━━━ SUPPLIED INFORMATION ━━━

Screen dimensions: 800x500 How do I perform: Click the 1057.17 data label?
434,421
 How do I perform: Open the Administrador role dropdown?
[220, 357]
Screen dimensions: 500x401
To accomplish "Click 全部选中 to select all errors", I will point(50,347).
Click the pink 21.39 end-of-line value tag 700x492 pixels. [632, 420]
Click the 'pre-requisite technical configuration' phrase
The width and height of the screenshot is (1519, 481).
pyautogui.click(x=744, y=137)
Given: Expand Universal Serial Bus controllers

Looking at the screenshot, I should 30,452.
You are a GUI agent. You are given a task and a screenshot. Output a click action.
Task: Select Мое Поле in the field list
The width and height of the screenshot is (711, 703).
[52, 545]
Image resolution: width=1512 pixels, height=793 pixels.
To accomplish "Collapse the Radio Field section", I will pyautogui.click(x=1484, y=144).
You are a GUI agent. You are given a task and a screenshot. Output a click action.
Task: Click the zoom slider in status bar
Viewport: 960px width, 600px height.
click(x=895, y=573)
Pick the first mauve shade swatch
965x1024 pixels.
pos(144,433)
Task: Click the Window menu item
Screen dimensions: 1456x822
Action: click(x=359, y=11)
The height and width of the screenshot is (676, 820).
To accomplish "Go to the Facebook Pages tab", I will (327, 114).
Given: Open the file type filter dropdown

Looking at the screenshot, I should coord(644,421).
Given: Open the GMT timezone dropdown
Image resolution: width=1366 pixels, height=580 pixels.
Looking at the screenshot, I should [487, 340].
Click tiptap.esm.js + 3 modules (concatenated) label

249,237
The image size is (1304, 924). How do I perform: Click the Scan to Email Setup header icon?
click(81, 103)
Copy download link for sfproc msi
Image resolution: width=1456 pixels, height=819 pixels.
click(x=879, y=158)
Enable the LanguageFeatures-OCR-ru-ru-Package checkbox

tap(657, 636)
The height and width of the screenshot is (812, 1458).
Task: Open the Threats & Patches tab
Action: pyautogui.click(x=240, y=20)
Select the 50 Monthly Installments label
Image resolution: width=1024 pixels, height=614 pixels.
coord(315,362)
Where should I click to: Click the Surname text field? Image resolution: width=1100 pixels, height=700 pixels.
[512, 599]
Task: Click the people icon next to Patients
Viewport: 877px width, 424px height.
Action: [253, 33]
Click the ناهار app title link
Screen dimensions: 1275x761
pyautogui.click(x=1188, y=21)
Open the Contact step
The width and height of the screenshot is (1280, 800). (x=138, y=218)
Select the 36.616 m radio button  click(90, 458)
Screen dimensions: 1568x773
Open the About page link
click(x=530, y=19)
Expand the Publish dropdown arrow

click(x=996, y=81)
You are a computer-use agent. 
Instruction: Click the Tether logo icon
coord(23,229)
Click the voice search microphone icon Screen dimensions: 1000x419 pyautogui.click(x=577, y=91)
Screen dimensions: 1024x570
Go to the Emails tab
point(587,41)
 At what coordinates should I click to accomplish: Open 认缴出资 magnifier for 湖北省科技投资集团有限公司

━━━

ABOUT THIS TASK - Note how many lines in the data above contain "will", then state that number alone.

WRITTEN RESPONSE - 3